Exercise directions – Starting at the beginning of the records and ending at the line that contains "Action: [x=116, y=151]", recast those lines as a JSON list of strings with one string per line and blank lines omitted. Leave the pictures out of the list.

**** Supplied material

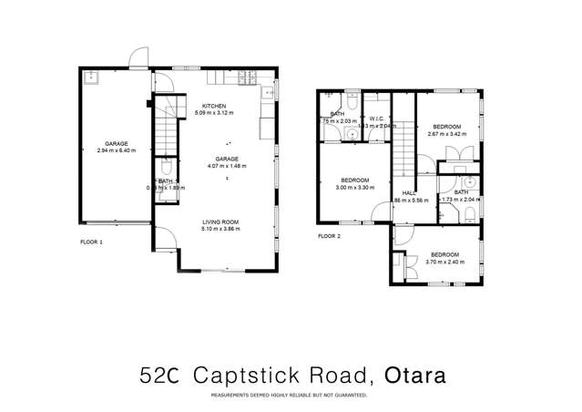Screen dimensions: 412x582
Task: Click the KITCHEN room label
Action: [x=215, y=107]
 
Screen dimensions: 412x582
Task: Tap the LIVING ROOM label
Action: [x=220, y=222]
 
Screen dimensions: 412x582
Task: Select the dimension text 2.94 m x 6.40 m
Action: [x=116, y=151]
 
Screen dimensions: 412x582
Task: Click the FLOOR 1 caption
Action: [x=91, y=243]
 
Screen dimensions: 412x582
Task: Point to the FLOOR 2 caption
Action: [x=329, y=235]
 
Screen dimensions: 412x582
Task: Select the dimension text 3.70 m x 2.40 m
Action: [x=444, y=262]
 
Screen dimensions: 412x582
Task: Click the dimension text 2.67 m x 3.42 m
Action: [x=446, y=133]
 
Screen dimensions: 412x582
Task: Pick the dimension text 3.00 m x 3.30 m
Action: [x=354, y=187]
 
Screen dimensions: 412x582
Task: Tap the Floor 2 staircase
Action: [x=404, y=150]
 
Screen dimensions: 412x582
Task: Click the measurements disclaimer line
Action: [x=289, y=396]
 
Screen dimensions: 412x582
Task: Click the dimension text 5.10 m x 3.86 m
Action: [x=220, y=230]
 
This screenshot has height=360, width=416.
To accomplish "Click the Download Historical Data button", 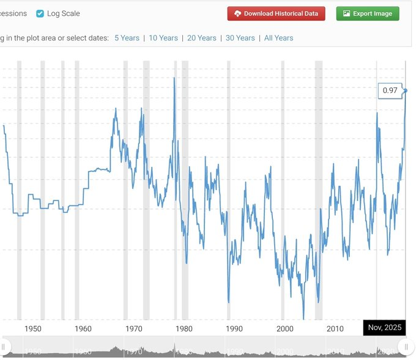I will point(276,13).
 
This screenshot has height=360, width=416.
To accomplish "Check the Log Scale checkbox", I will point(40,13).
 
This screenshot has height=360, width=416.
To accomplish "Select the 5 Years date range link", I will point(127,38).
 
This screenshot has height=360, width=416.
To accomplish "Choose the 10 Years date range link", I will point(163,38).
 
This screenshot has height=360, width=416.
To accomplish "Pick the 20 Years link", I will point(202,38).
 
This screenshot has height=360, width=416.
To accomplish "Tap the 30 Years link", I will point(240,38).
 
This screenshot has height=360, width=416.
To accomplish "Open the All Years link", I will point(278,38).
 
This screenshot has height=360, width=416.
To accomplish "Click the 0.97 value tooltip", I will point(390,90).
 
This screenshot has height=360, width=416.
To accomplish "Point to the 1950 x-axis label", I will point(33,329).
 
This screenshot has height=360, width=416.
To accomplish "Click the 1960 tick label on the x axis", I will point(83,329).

********

Response –
[
  "Screen dimensions: 412x582",
  "Task: Click the KITCHEN room label",
  "Action: [x=215, y=107]",
  "Screen dimensions: 412x582",
  "Task: Tap the LIVING ROOM label",
  "Action: [x=220, y=222]",
  "Screen dimensions: 412x582",
  "Task: Select the dimension text 2.94 m x 6.40 m",
  "Action: [x=116, y=151]"
]